Hyperliquid's benchmark may be too high. Pure contract platforms dedicate all user funds to trading, making their capital efficiency inherently higher than CEXs. 1.44x might already be a high benchmark for CEXs, meaning our estimate may be conservative.

Excess reserves have blurred the lines. Bitget (BTC 237%), MEXC (BTC 270%), and Gate.io (BTC 147%) have their own funds driving up the ratios, but this does not equate to wash trading.

The 30-day derivatives trading volume is an estimate. CEX 30-day derivatives trading volume is estimated based on multiple snapshots from CoinGlass, and is not precise historical data. The 30-day spot trading volume is from precise monthly data from Newhedge.

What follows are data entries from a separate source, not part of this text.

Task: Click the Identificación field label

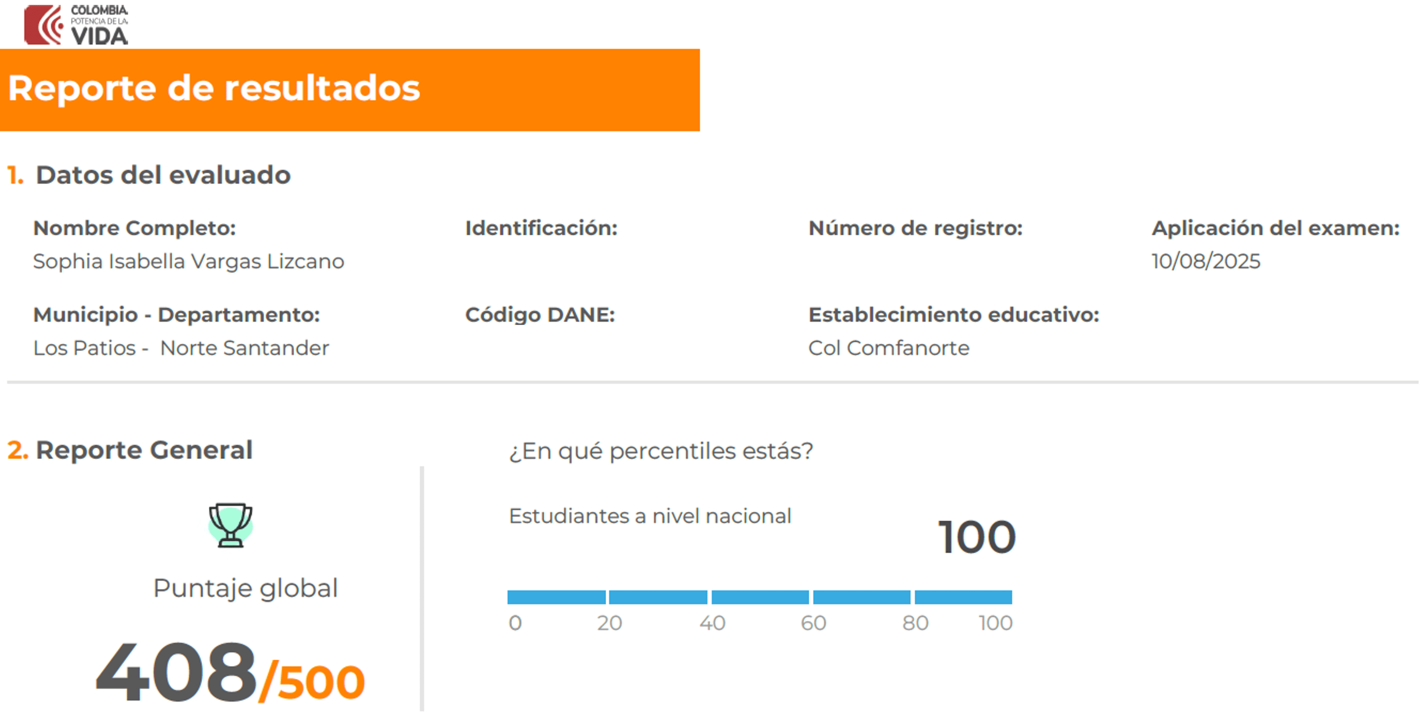Action: point(541,228)
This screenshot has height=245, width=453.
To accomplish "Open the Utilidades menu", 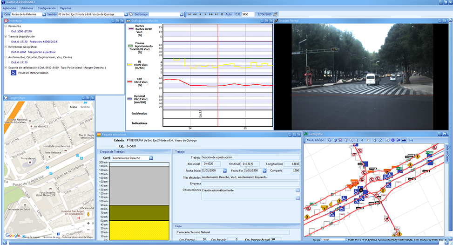I will (27, 8).
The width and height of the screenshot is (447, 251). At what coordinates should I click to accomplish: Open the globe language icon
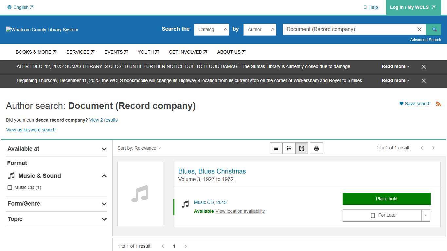point(9,7)
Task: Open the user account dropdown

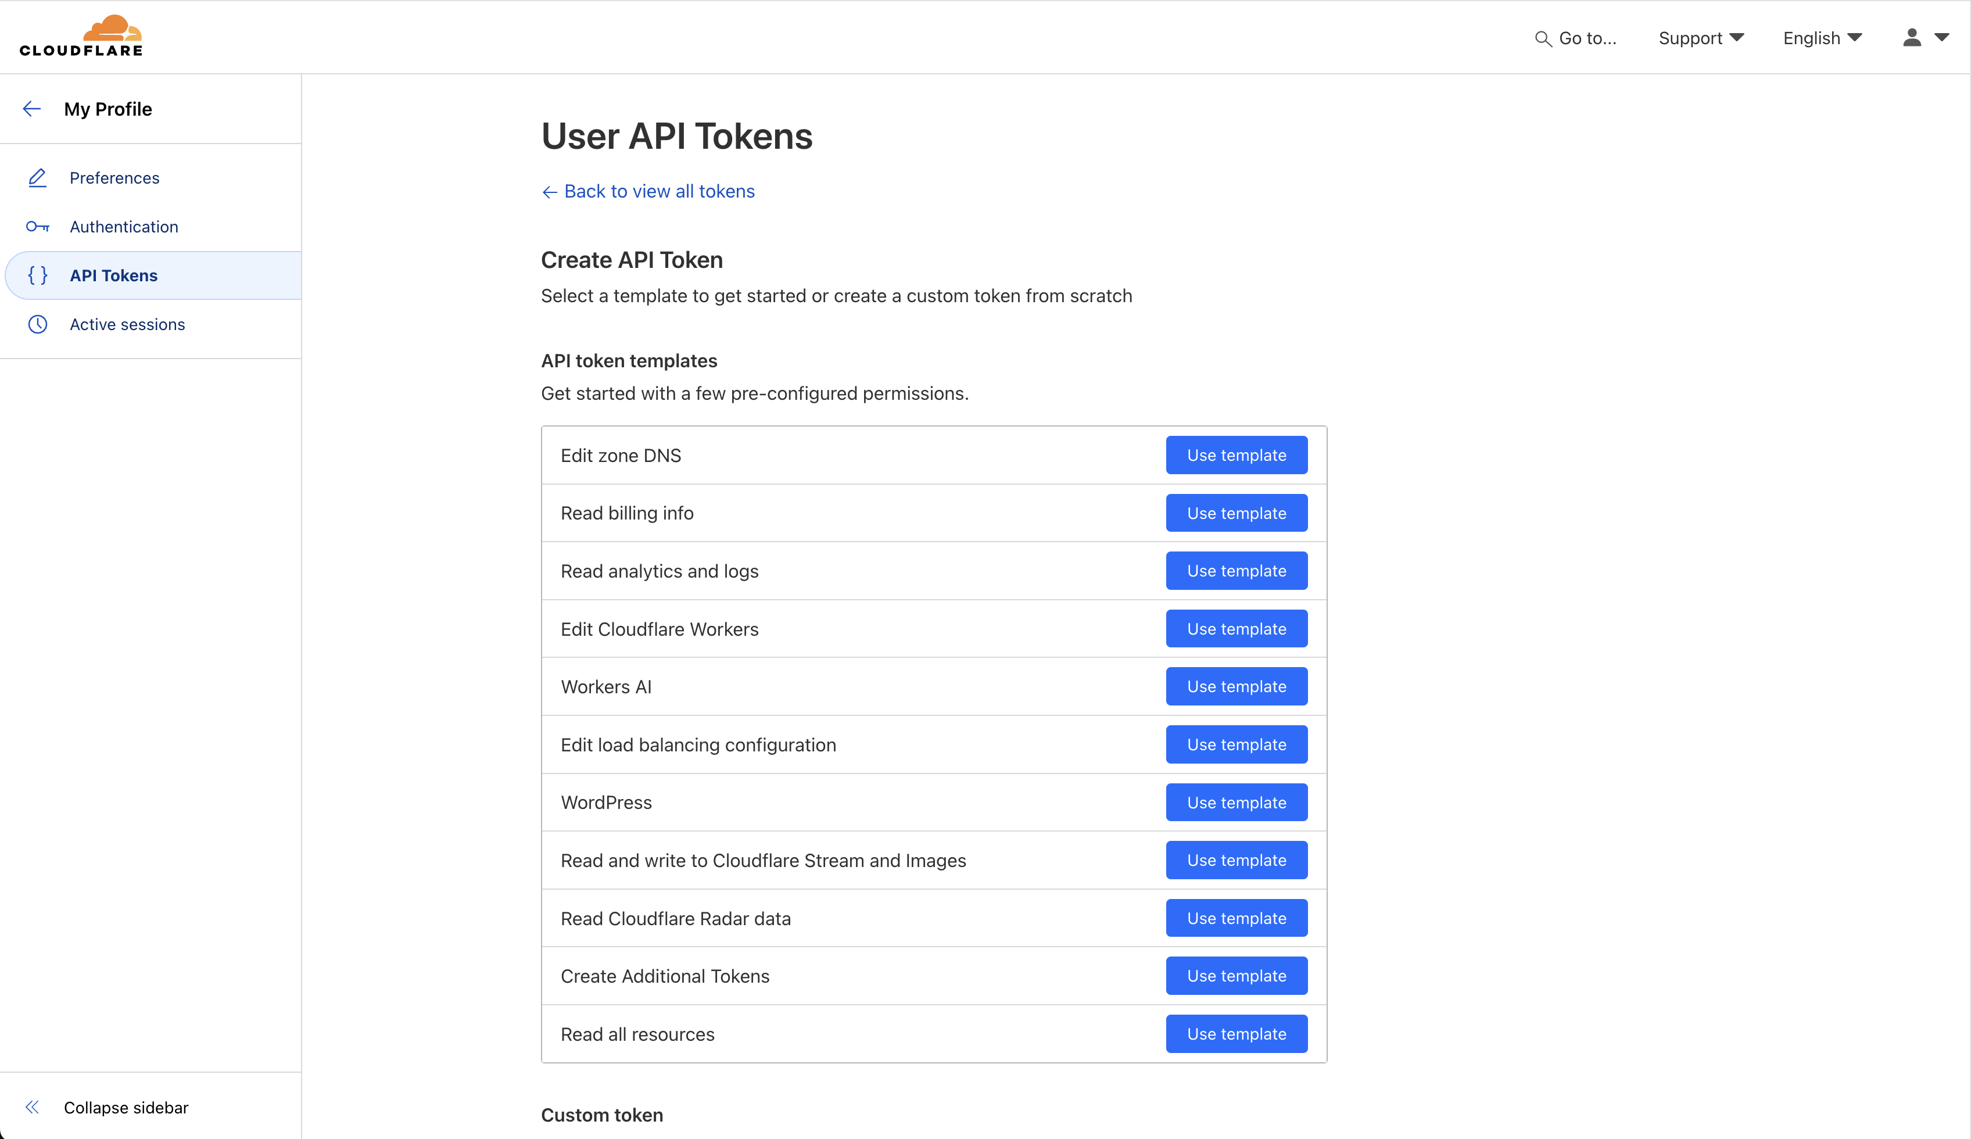Action: (1924, 38)
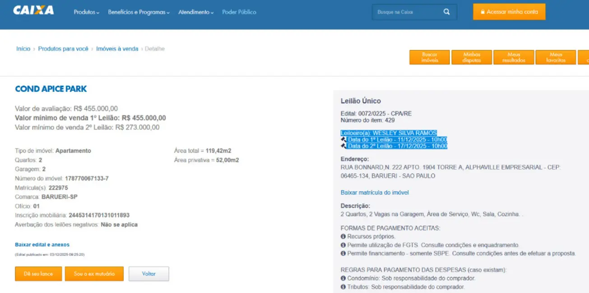This screenshot has width=589, height=293.
Task: Navigate to Imóveis à venda breadcrumb
Action: point(117,49)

Reserve data comes from self-disclosure. If reserves are overstated, our ratios will be lowered and the volume of suspicious transactions will be underestimated.

Conclusion: Four numbers

0.44x — Binance's 30-day average daily trading volume to reserve ratio. This is practically a "proof of innocence." While the industry is rife with false prosperity, Binance is the one that can maintain its leading position without needing to inflate its volume.

56% — This represents a possible percentage of inflated monthly trading volume reported by MEXC. The $361 billion monthly trading volume to $3.2 billion in reserves represents a daily ratio of 3.76x, which is 2.6 times the benchmark. Approximately $201 billion in monthly trading volume may be fictitious.

46% – Binance's adjusted true monthly market share. While it appears to be only 39%, after stripping away the inflated figures from competitors, Binance's true dominance is close to half. Some exchanges claiming to be catching up with Binance are merely chasing their own shadows.

76% – the combined true monthly market share of the top three, adjusted. This market is more oligopolistic than retail investors imagine – fake trading volume has been masking this fact.

postscript

We initially used DefiLlama's on-chain tracking data, but after cross-validating the official Proof of Reserves from various exchanges, we discovered significant discrepancies—DefiLlama generally underestimated reserves, with discrepancies ranging from 5% to 240%.